Regarding the results from the technical analyses, we determined the chemical nature and the state of conservation of the support and inks.

Optical microscopy provided information on the color, porosity, roughness, granulation, and morphology of the microstructural components. Therefore, the analysis of the granular configuration, which was determined from the arrangement of the hair follicles, showed that these two documents were made of calf leather. With respect to the state of conservation of the inks used for writing and decorating these two documents, inks were applied onto the collagen support (first the black ink, then the red one). The degradations (reticular fissures/cracks, detachments of writing material, and the appearance of micro-lacunae) were caused by the fragilization in time of the binder as a result of the physical parameters of the climate, which strayed from the optimal values for storage, and of the different hydrophily of the constitutive materials.

The SEM analysis for the support and inks confirms the conclusion drawn from the OM analysis. By magnifying the areas analyzed, it was possible to highlight the microparticles of calcium carbonate and inorganic salt crystallites left as residues of the processing of the skins from which the parchment was produced.

The EDX analysis assessed the elemental composition of the constitutive materials of these two documents and provided information concerning the technologies employed for producing the supports. Therefore, S1 has a higher quantity of calcium, which is approximately five times higher than S2, meaning that the manufacturing technologies were different: for S1, the process involved the treatment with calcium hydroxide (slake lime), while for S2, the process employed either calcium hydroxide and sodium sulfite, for increasing the speed of removal of the other skin sub-products (epidermis and hypodermis, hair/wool, glandes, etc.).

By corroborating the data from the EDX and the ATR-FTIR analyses, we identified the natural pigments used for producing inks with which these documents were written and decorated: the natural pigment malachite (basic copper carbonate [2CuCO₃Cu(OH)₂]) for the green pigment; cinnabar for the red pigment; gold for the golden pigments; the binder of organic origin (gum arabic/xantan and slaked lime as mineral binder); carbon for the writing ink of S1; and in the case of S2, only a small quantity of carbon was added to the ferogallic ink.
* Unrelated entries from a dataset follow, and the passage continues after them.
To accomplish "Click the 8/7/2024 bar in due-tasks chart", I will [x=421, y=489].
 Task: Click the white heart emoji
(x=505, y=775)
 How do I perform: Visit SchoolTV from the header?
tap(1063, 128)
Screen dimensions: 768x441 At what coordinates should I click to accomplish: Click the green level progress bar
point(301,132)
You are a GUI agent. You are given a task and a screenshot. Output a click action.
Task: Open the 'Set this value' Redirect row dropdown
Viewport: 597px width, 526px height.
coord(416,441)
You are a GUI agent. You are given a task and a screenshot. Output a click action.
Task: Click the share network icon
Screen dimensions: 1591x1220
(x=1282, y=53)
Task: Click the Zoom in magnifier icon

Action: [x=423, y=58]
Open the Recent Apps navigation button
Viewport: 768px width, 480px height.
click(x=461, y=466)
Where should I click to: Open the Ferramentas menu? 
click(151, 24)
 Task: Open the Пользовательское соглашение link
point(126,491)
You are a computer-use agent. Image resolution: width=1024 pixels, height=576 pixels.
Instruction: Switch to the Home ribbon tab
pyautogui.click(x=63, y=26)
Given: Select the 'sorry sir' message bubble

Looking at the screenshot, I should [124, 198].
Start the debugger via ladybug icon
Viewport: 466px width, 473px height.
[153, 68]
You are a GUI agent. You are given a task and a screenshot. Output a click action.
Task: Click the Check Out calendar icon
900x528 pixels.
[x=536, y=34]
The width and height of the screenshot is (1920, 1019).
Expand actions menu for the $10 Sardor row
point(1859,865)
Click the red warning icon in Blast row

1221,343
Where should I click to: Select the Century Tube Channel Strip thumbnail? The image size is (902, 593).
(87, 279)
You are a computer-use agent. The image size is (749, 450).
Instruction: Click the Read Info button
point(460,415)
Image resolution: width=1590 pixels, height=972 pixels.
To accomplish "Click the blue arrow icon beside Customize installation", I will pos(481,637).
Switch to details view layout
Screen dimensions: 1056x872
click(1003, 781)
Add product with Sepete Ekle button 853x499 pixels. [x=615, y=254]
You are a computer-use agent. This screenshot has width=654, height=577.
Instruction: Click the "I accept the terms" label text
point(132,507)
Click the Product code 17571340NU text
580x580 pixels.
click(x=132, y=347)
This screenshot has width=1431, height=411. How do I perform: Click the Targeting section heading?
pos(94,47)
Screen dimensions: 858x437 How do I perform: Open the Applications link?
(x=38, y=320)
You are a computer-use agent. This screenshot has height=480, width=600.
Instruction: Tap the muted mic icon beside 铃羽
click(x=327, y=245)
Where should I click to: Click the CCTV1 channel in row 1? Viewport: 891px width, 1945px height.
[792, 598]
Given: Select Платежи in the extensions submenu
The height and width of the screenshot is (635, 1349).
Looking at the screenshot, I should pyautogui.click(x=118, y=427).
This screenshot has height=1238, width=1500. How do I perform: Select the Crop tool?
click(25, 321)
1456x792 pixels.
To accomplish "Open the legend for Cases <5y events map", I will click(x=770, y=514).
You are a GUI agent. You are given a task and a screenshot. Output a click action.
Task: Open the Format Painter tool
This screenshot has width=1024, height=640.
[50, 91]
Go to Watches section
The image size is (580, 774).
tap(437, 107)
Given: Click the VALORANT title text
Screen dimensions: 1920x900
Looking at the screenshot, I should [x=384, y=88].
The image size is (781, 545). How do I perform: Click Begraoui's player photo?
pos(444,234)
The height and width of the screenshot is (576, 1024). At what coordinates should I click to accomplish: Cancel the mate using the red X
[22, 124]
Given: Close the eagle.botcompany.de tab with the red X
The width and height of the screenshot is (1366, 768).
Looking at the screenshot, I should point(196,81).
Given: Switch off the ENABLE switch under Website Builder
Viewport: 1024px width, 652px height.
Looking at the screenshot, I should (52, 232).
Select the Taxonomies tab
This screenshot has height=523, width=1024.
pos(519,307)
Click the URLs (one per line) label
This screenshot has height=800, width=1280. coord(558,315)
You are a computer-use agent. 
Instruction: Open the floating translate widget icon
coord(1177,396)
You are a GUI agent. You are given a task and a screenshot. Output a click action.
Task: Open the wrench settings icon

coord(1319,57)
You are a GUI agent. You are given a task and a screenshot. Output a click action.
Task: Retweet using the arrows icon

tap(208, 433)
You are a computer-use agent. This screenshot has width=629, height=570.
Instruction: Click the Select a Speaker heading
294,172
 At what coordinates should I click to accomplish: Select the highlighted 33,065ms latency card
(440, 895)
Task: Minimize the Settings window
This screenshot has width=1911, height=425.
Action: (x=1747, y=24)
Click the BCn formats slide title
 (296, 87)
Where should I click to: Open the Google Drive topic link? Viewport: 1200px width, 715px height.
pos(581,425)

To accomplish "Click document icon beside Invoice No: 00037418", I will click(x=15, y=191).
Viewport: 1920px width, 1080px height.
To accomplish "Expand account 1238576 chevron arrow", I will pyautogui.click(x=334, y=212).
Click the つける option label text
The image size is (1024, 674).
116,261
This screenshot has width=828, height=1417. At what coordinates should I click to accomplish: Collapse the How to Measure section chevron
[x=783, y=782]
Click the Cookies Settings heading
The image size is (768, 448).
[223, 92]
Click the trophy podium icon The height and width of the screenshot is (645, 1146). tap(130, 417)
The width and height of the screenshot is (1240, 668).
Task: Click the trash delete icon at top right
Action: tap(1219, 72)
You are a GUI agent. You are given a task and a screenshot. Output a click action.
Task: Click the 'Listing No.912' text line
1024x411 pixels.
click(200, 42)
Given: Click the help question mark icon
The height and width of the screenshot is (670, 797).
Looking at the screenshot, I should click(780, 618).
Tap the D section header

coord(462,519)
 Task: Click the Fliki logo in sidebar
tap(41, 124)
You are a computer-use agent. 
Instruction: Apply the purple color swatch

The ATR-FTIR spectroscopy provided information regarding chemical changes caused by oxidation, hydrolysis, and denaturation processes of the collagen, which is the base material of the parchment, as well as the chemical changes of inks (particularly the binders). Moreover, it has been found that degradation was enhanced by the denaturation and gelatinization of the collagen, which led to its monolithization by compacting fibers, which present a lattice of three-dimensional fissures and micro-crevices resulting from fracturing during roll-up. These supports also registered dehydrations with the loss of the hygroscopic water, leading to contractions assisted by the elimination of the hydrogen bonds from the structure of the collagen’s polypeptide chains.